**Task prompt:** Can you quote, word for word, the part that opens with the line containing "Where should I click to: Open" and closes with the line containing "[x=925, y=468]", including both of those lines?

**Supplied data:**
+===+
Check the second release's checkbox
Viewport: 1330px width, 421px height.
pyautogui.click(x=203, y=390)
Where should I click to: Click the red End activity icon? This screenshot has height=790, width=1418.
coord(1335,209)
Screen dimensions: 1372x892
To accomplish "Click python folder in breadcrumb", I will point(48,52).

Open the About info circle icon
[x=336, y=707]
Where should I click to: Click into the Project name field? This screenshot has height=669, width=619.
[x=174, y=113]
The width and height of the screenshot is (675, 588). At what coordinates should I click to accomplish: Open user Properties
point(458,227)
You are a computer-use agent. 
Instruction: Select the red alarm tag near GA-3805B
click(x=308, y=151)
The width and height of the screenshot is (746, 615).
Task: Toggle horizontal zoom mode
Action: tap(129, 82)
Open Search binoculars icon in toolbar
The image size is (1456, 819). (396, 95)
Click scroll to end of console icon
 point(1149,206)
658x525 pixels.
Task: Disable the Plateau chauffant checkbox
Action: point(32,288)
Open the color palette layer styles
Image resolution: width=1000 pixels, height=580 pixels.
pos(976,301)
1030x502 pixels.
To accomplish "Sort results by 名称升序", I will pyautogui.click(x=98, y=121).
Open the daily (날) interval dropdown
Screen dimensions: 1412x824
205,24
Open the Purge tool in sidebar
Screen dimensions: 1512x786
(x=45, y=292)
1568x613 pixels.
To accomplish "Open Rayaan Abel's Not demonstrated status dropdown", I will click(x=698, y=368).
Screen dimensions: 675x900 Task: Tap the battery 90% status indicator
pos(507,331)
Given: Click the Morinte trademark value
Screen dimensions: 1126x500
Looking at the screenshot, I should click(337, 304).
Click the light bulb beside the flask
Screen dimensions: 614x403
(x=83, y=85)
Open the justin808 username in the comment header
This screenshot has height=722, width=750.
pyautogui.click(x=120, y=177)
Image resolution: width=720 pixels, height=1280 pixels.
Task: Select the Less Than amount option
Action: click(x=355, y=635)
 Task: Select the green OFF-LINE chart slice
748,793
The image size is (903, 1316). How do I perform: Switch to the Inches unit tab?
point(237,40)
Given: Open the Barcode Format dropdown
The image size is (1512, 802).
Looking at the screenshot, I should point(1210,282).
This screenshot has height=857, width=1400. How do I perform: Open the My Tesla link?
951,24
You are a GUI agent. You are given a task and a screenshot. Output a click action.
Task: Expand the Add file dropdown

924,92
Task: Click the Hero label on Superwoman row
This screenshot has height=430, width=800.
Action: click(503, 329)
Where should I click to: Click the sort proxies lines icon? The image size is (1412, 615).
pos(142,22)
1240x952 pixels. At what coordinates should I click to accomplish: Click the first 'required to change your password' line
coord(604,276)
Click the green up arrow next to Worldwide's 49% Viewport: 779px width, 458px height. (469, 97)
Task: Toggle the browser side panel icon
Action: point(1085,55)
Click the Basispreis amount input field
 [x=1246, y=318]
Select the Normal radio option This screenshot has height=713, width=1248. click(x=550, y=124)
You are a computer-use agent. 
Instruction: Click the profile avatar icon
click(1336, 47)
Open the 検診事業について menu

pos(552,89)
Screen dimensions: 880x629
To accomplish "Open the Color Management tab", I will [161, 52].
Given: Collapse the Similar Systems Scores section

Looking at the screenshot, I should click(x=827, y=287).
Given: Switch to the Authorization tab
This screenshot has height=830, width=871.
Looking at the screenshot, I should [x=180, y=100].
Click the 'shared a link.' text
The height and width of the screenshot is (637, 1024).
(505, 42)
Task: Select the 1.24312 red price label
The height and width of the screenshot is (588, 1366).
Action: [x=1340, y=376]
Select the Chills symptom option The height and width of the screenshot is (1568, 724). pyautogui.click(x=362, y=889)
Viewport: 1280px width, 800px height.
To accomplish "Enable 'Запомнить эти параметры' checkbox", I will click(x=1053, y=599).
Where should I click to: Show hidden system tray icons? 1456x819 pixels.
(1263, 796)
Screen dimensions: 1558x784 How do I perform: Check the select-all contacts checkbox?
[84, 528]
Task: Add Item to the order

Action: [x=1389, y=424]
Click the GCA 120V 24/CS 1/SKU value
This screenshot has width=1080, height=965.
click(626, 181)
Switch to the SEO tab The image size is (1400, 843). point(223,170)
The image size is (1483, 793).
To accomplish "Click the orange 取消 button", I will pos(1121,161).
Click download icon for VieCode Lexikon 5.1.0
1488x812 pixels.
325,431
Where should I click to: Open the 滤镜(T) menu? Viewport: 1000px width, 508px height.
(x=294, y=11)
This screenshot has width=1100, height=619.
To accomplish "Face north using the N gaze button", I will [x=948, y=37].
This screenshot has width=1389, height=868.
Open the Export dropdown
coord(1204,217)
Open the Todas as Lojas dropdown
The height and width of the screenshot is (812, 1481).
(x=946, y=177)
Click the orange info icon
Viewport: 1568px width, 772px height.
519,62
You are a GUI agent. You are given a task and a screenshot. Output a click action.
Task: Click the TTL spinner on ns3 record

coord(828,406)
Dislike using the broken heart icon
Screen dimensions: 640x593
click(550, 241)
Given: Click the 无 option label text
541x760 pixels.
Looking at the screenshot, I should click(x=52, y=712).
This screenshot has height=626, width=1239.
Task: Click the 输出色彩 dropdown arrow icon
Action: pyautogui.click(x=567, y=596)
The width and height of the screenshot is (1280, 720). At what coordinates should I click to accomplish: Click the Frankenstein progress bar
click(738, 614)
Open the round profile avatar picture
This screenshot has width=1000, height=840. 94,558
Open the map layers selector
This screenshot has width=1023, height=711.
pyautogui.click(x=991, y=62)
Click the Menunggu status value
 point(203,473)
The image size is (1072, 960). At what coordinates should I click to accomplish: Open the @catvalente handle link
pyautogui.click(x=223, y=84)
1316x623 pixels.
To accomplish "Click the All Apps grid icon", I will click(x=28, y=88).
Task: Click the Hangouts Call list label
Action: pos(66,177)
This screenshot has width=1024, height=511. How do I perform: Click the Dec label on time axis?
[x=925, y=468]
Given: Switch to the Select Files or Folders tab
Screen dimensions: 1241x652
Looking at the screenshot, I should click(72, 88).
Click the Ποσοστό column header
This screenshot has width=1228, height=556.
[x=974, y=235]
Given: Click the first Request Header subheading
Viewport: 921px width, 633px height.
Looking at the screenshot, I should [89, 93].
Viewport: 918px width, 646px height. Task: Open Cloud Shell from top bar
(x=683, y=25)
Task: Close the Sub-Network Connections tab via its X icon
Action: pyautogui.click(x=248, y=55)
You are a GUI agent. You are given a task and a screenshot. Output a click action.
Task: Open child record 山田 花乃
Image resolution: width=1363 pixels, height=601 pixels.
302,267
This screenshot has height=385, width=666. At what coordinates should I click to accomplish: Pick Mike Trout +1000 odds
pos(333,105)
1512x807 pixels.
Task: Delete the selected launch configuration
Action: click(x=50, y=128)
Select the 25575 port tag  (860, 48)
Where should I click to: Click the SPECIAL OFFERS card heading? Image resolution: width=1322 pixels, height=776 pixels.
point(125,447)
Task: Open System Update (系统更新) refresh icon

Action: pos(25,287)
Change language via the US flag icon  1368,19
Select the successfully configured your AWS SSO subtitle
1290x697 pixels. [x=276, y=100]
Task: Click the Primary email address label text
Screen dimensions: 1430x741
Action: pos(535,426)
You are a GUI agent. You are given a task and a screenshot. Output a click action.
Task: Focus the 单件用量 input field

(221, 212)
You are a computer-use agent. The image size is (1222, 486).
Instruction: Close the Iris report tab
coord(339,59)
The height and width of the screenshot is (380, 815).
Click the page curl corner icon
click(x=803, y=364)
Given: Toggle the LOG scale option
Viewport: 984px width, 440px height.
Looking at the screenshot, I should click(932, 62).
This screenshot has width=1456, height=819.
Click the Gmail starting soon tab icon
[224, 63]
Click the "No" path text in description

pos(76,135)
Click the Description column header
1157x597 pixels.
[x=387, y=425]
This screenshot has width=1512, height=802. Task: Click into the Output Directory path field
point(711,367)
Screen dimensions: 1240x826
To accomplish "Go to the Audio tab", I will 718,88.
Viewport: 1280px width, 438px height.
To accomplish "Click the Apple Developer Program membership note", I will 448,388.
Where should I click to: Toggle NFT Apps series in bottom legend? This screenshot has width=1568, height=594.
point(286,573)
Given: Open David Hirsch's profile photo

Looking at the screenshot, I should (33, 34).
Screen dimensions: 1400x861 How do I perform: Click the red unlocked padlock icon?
+===+
**Response:**
Where should I click to: Open the 滤镜(T) menu? Viewport: 1000px width, 508px height.
(x=294, y=11)
This screenshot has width=1100, height=619.
To accomplish "Face north using the N gaze button", I will [x=948, y=37].
This screenshot has width=1389, height=868.
Open the Export dropdown
coord(1204,217)
Open the Todas as Lojas dropdown
The height and width of the screenshot is (812, 1481).
(x=946, y=177)
Click the orange info icon
Viewport: 1568px width, 772px height.
519,62
You are a GUI agent. You are given a task and a screenshot. Output a click action.
Task: Click the TTL spinner on ns3 record

coord(828,406)
Dislike using the broken heart icon
Screen dimensions: 640x593
click(550, 241)
Given: Click the 无 option label text
541x760 pixels.
Looking at the screenshot, I should click(x=52, y=712).
This screenshot has height=626, width=1239.
Task: Click the 输出色彩 dropdown arrow icon
Action: pyautogui.click(x=567, y=596)
The width and height of the screenshot is (1280, 720). At what coordinates should I click to accomplish: Click the Frankenstein progress bar
click(738, 614)
Open the round profile avatar picture
This screenshot has width=1000, height=840. 94,558
Open the map layers selector
This screenshot has width=1023, height=711.
pyautogui.click(x=991, y=62)
Click the Menunggu status value
 point(203,473)
The image size is (1072, 960). At what coordinates should I click to accomplish: Open the @catvalente handle link
pyautogui.click(x=223, y=84)
1316x623 pixels.
To accomplish "Click the All Apps grid icon", I will click(x=28, y=88).
Task: Click the Hangouts Call list label
Action: pos(66,177)
This screenshot has width=1024, height=511. How do I perform: Click the Dec label on time axis?
[x=925, y=468]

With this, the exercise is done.